→ WHAT TO PRODUCE
When a line of the records contains "Expand", copy it.

[Collected data entries]
↓

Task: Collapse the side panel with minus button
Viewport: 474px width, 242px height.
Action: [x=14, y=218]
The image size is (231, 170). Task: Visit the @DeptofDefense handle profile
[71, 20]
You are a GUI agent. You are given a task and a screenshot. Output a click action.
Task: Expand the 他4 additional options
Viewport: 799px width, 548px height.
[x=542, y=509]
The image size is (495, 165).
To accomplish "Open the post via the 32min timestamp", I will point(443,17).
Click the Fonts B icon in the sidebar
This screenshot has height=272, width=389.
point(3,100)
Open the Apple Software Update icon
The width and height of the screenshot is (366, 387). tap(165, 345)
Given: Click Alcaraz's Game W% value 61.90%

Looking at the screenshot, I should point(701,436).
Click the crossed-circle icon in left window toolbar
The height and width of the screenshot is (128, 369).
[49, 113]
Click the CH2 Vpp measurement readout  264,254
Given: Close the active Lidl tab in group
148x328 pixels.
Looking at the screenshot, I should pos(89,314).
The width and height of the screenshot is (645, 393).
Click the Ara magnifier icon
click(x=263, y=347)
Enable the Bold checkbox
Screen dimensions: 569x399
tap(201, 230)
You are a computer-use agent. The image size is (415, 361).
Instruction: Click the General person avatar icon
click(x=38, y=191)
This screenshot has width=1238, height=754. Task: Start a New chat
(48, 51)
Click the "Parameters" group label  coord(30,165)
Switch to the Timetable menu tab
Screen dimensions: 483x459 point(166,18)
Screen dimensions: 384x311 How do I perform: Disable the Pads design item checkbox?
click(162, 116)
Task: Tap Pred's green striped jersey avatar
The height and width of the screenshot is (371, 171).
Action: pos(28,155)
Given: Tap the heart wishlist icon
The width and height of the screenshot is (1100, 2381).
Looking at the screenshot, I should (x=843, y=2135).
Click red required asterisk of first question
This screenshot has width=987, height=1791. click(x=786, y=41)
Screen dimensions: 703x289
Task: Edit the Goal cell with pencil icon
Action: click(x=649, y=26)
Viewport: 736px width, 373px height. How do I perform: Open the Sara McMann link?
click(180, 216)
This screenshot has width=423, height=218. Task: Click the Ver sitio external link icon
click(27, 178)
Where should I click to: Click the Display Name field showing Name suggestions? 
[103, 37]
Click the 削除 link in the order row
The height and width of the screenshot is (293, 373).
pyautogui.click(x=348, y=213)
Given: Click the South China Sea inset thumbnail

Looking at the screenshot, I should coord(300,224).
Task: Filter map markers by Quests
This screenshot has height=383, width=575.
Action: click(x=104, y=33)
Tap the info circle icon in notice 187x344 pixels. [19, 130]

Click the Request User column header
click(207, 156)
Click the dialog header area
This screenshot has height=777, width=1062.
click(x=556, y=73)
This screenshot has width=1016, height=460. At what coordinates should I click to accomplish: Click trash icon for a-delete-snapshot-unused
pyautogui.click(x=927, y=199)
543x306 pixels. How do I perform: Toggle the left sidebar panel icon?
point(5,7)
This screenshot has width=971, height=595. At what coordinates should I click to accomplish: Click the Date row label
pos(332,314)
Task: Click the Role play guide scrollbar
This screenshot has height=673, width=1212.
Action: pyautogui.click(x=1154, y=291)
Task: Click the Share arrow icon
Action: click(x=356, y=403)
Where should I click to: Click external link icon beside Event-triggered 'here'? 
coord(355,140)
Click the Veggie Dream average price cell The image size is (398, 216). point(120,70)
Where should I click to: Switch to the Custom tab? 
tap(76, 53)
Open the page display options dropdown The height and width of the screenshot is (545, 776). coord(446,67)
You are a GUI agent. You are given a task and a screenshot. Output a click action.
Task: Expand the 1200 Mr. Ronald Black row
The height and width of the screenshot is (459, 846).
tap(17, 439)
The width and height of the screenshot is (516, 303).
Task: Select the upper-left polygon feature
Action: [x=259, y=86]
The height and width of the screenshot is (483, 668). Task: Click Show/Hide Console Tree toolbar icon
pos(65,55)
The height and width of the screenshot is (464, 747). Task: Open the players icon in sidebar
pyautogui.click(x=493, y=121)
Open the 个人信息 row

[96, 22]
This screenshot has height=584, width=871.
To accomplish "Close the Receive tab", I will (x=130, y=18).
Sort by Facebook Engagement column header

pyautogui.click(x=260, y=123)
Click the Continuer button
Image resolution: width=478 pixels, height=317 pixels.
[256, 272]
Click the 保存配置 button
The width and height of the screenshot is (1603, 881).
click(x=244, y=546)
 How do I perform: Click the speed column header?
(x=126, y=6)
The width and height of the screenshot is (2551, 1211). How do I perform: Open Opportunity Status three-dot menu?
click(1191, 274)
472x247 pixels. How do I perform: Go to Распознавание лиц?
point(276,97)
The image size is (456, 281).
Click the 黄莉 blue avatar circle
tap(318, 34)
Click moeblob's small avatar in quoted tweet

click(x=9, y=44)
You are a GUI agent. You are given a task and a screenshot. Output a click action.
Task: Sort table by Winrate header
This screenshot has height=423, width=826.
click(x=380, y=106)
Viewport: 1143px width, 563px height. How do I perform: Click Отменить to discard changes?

↑

→ OUTPUT OF THE TASK
Task: Expand the 他4 additional options
Task: Expand the 1200 Mr. Ronald Black row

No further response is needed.